I remember there was a constraints feature in WIP… what happened to that?

The constraints project got pulled from Rhino 8 as it got too big to complete in time for the release of Rhino 8.

Is there a reason that Visual ARQ would not work for the Windows, tables etc? It comes with Dynamic blocks in effect that include doors, wall and windows, including the inherent interactions between the objects/blocks/containers that are necessary.

So the survey only has lengths, but not directions, angles or ordinates? Is the survey traced and then scaled until it matches?

There’s a huge performance hit with visualArq, so for any moderate to large projects it’s virtually unusable.

A lot of the times, yes. There’s a sketch of the plot with lines, a table with segment lengths, and a total are. Of course, It depends on the jurisdiction and how old the survey is. Most clients have old surveys that were done decades ago for the sake of the sales contract, and when they come to us for a preliminary consulation, they come with a xerox or a photo of that old survey.

Performance is another stumbling block. (pun intended) Architecture is especially difficult because of the shear number of objects. There are many reports of Revit getting bogged down as the model gets larger. Of course there are many reports of Grasshopper getting bogged down with really large models.
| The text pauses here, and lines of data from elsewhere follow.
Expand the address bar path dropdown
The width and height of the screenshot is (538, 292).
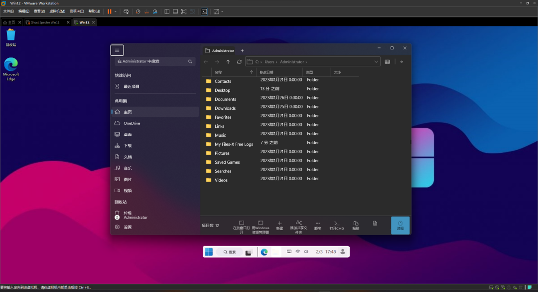click(x=376, y=61)
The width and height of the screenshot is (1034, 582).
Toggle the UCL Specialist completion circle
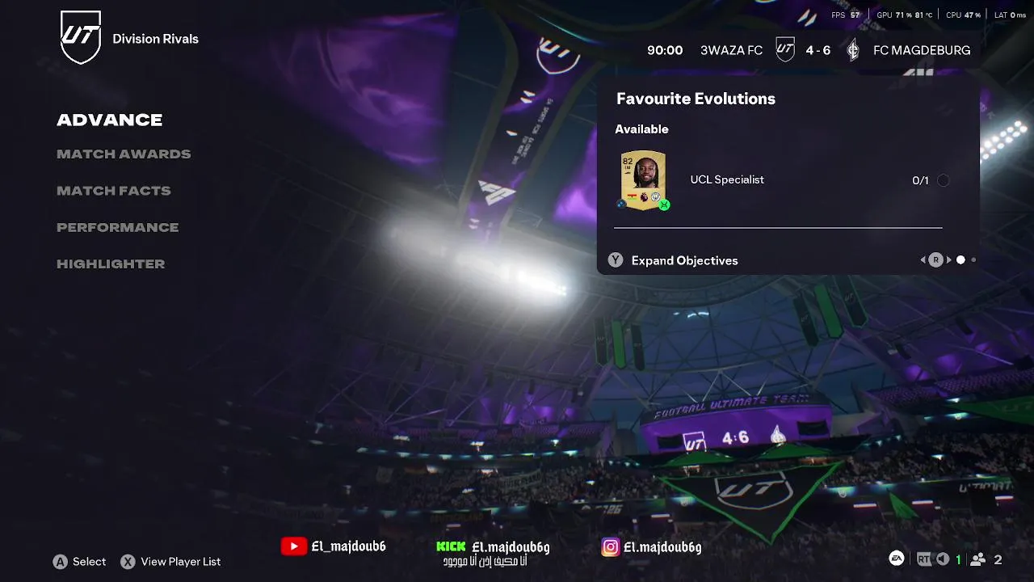point(943,180)
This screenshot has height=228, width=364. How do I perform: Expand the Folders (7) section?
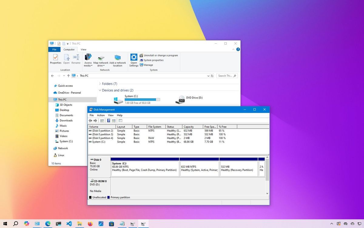[x=100, y=84]
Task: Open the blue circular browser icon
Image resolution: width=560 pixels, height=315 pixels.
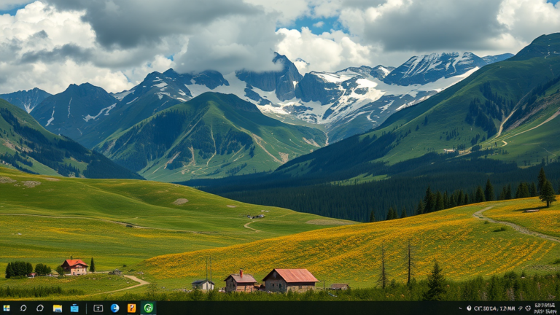Action: pyautogui.click(x=115, y=308)
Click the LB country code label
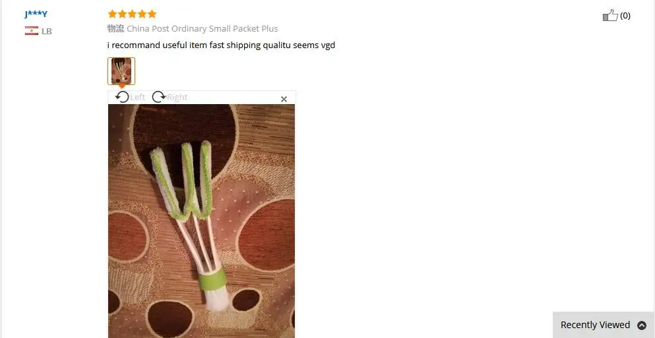Image resolution: width=655 pixels, height=338 pixels. point(47,32)
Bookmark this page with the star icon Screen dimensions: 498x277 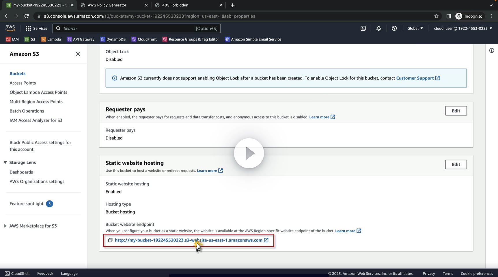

Yes. One way to deal with all those objects is to have 2d representational objects only whenever possible - hence the heavy use of (dynamic) blocks.

Thanks, I will take a look in this post during my lunch break to see if it solves my problem.

In my case, I am doing a lot of big movement studies with rhino, like, manually, moving hardware around the shipyard and stuff, to then create movement plans and rigging plans out of it.

In my use case, what I would like do be able to accomplish with dynamic blocks is having my rigging equipment in different positions, without having to explode the blocks every time. I am slowly building a lot of blocks in different positions, but that is not ideal.

For example, a crane, it has different arms layouts our team can assemble and it has different capabilities giving the arm extension, so I would like to be able to have the dynamic block with the arms lets say in 5 degree intervals and with the three possible arm assembled. I can easily do that with the snapshots, having layers for different assemblies and positions stored in the snapshot itself.

I feel like the tech is already there with snapshots, we just need a way to connect the block instance with a specific snapshot stored on it.

I hope I explained my user case in enough detail, I will try to see if that post using grasshopper is able to teach me to achieve this use case and if it does so, I will let you know.